#### Problem to work on:
You are to retype all of the data exactly as it appears.

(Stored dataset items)
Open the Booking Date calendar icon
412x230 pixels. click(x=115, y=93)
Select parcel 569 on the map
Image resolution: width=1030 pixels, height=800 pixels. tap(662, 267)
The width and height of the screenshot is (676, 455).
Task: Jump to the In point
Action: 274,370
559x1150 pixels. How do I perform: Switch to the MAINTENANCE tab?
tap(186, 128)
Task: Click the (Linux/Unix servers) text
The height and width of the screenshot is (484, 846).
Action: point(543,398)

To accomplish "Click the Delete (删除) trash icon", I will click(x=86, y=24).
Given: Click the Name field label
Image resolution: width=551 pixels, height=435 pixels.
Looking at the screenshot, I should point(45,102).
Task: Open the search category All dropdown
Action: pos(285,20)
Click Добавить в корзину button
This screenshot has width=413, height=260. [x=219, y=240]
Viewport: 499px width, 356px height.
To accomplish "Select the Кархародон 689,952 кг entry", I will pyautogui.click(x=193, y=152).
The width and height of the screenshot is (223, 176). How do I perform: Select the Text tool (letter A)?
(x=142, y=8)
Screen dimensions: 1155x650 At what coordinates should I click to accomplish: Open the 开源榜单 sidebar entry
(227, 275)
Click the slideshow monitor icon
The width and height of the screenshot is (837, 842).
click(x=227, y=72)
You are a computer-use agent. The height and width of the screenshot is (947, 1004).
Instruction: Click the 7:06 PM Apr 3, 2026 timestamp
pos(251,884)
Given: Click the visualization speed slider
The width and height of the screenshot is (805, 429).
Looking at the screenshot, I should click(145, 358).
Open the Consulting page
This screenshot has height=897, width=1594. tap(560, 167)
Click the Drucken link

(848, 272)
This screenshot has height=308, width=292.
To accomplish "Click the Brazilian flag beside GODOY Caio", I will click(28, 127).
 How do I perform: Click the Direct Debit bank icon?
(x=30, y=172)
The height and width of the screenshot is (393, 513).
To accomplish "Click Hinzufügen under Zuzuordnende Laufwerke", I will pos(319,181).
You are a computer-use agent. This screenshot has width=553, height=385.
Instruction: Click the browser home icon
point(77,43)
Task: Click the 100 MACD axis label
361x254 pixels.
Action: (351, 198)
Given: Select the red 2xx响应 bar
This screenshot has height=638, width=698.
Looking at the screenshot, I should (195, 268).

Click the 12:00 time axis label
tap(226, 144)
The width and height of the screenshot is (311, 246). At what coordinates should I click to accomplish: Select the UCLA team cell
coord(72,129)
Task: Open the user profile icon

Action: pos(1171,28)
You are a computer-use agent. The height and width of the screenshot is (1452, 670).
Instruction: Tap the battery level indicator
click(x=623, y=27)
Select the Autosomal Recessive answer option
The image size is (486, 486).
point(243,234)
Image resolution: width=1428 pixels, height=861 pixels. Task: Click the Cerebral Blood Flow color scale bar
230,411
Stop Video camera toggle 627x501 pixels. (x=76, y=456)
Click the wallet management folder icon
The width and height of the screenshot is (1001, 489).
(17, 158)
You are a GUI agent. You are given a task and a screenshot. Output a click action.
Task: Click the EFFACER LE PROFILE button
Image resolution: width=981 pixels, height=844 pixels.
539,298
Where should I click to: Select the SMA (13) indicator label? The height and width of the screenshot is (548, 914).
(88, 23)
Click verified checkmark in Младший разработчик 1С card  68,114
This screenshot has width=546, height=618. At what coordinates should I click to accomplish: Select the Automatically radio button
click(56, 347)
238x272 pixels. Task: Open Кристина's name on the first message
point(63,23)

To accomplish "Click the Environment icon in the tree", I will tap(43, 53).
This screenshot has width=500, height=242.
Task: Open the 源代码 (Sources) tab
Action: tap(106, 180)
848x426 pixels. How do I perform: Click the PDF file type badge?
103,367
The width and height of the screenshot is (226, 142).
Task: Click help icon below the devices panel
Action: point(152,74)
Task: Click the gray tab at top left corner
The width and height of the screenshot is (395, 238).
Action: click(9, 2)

#### Answer section:
Open the Booking Date calendar icon
412x230 pixels. click(x=115, y=93)
Select parcel 569 on the map
Image resolution: width=1030 pixels, height=800 pixels. tap(662, 267)
The width and height of the screenshot is (676, 455).
Task: Jump to the In point
Action: 274,370
559x1150 pixels. How do I perform: Switch to the MAINTENANCE tab?
tap(186, 128)
Task: Click the (Linux/Unix servers) text
The height and width of the screenshot is (484, 846).
Action: point(543,398)

To accomplish "Click the Delete (删除) trash icon", I will click(x=86, y=24).
Given: Click the Name field label
Image resolution: width=551 pixels, height=435 pixels.
Looking at the screenshot, I should point(45,102).
Task: Open the search category All dropdown
Action: pos(285,20)
Click Добавить в корзину button
This screenshot has width=413, height=260. [x=219, y=240]
Viewport: 499px width, 356px height.
To accomplish "Select the Кархародон 689,952 кг entry", I will pyautogui.click(x=193, y=152).
The width and height of the screenshot is (223, 176). How do I perform: Select the Text tool (letter A)?
(x=142, y=8)
Screen dimensions: 1155x650 At what coordinates should I click to accomplish: Open the 开源榜单 sidebar entry
(227, 275)
Click the slideshow monitor icon
The width and height of the screenshot is (837, 842).
click(x=227, y=72)
You are a computer-use agent. The height and width of the screenshot is (947, 1004).
Instruction: Click the 7:06 PM Apr 3, 2026 timestamp
pos(251,884)
Given: Click the visualization speed slider
The width and height of the screenshot is (805, 429).
Looking at the screenshot, I should click(145, 358).
Open the Consulting page
This screenshot has height=897, width=1594. tap(560, 167)
Click the Drucken link

(848, 272)
This screenshot has height=308, width=292.
To accomplish "Click the Brazilian flag beside GODOY Caio", I will click(28, 127).
 How do I perform: Click the Direct Debit bank icon?
(x=30, y=172)
The height and width of the screenshot is (393, 513).
To accomplish "Click Hinzufügen under Zuzuordnende Laufwerke", I will pos(319,181).
You are a computer-use agent. This screenshot has width=553, height=385.
Instruction: Click the browser home icon
point(77,43)
Task: Click the 100 MACD axis label
361x254 pixels.
Action: (351, 198)
Given: Select the red 2xx响应 bar
This screenshot has height=638, width=698.
Looking at the screenshot, I should (195, 268).

Click the 12:00 time axis label
tap(226, 144)
The width and height of the screenshot is (311, 246). At what coordinates should I click to accomplish: Select the UCLA team cell
coord(72,129)
Task: Open the user profile icon

Action: pos(1171,28)
You are a computer-use agent. The height and width of the screenshot is (1452, 670).
Instruction: Tap the battery level indicator
click(x=623, y=27)
Select the Autosomal Recessive answer option
The image size is (486, 486).
point(243,234)
Image resolution: width=1428 pixels, height=861 pixels. Task: Click the Cerebral Blood Flow color scale bar
230,411
Stop Video camera toggle 627x501 pixels. (x=76, y=456)
Click the wallet management folder icon
The width and height of the screenshot is (1001, 489).
(17, 158)
You are a GUI agent. You are given a task and a screenshot. Output a click action.
Task: Click the EFFACER LE PROFILE button
Image resolution: width=981 pixels, height=844 pixels.
539,298
Where should I click to: Select the SMA (13) indicator label? The height and width of the screenshot is (548, 914).
(88, 23)
Click verified checkmark in Младший разработчик 1С card  68,114
This screenshot has width=546, height=618. At what coordinates should I click to accomplish: Select the Automatically radio button
click(56, 347)
238x272 pixels. Task: Open Кристина's name on the first message
point(63,23)

To accomplish "Click the Environment icon in the tree", I will tap(43, 53).
This screenshot has width=500, height=242.
Task: Open the 源代码 (Sources) tab
Action: tap(106, 180)
848x426 pixels. How do I perform: Click the PDF file type badge?
103,367
The width and height of the screenshot is (226, 142).
Task: Click help icon below the devices panel
Action: point(152,74)
Task: Click the gray tab at top left corner
The width and height of the screenshot is (395, 238).
Action: click(9, 2)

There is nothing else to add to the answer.